Excerpts from a dataset:
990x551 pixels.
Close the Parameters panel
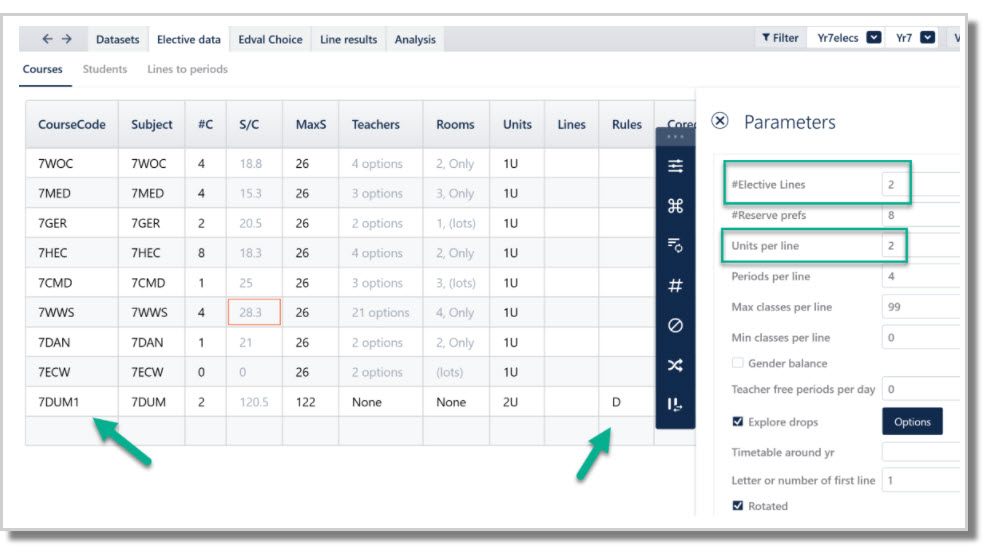[720, 121]
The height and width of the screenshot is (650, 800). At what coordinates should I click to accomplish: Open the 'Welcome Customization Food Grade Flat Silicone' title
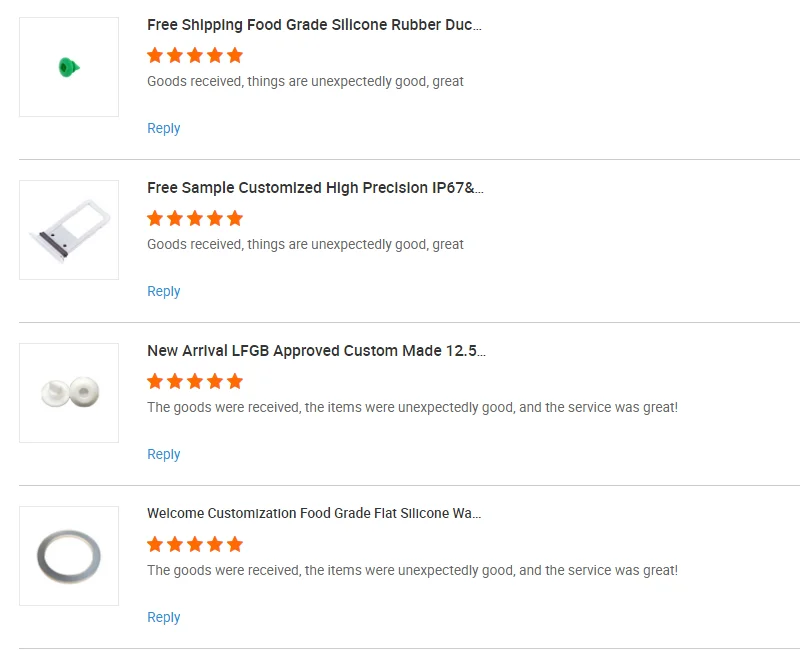pyautogui.click(x=314, y=514)
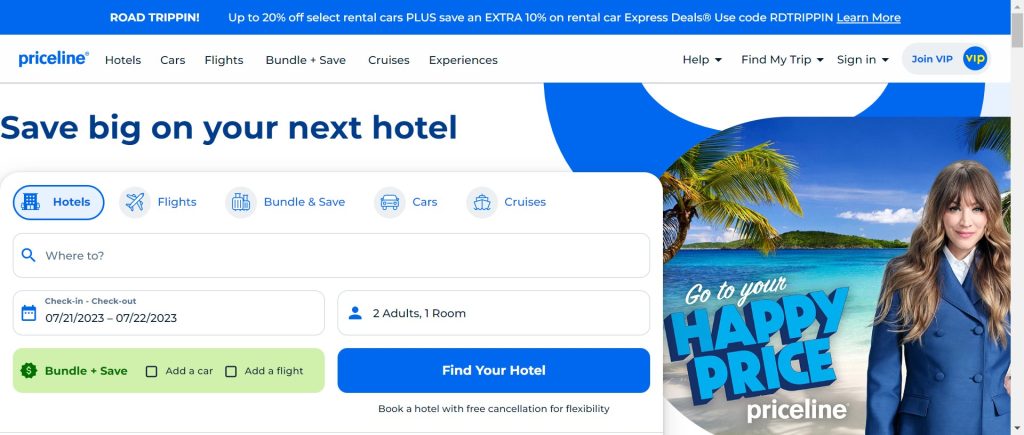This screenshot has width=1024, height=435.
Task: Expand the Find My Trip dropdown
Action: tap(782, 59)
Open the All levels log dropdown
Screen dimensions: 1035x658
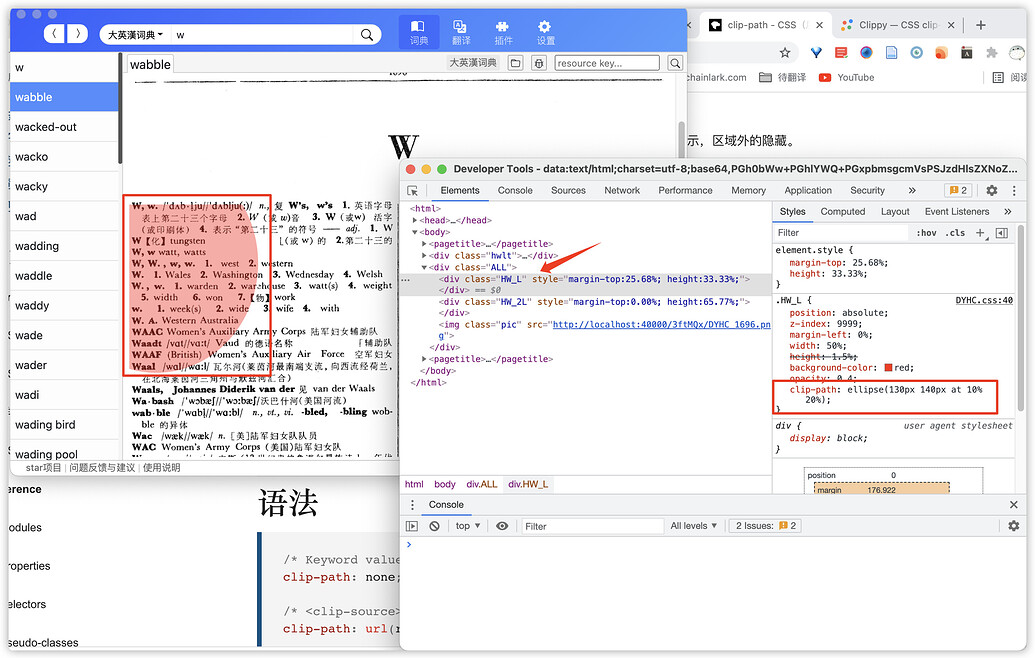pos(693,525)
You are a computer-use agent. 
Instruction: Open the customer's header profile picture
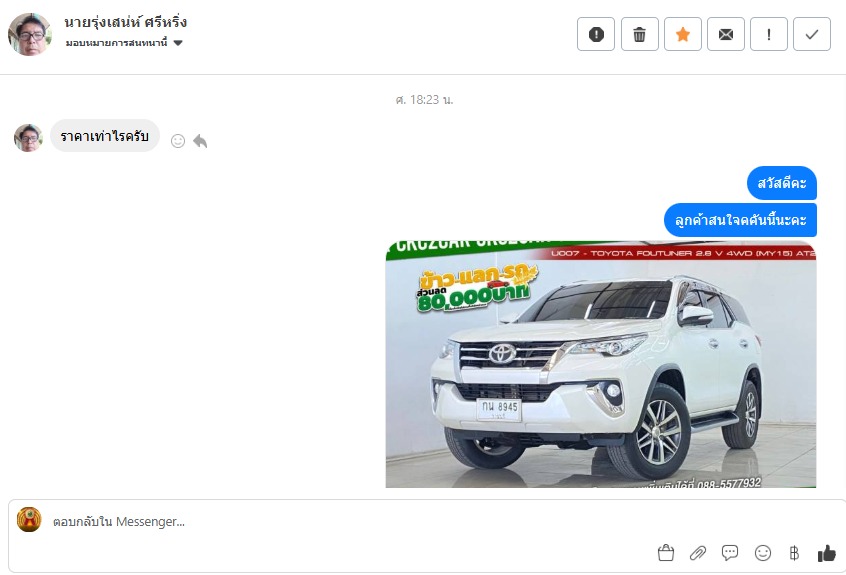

ASSIGNMENT: Retype the records above exactly, and keep any picture out of what you write.

ANSWER SECTION:
990x551 pixels.
Close the Parameters panel
[720, 121]
The height and width of the screenshot is (650, 800). At what coordinates should I click to accomplish: Open the 'Welcome Customization Food Grade Flat Silicone' title
pyautogui.click(x=314, y=514)
This screenshot has width=1024, height=435.
Task: Expand the Find My Trip dropdown
Action: tap(782, 59)
Open the All levels log dropdown
Screen dimensions: 1035x658
pos(693,525)
You are a computer-use agent. 
Instruction: Open the customer's header profile picture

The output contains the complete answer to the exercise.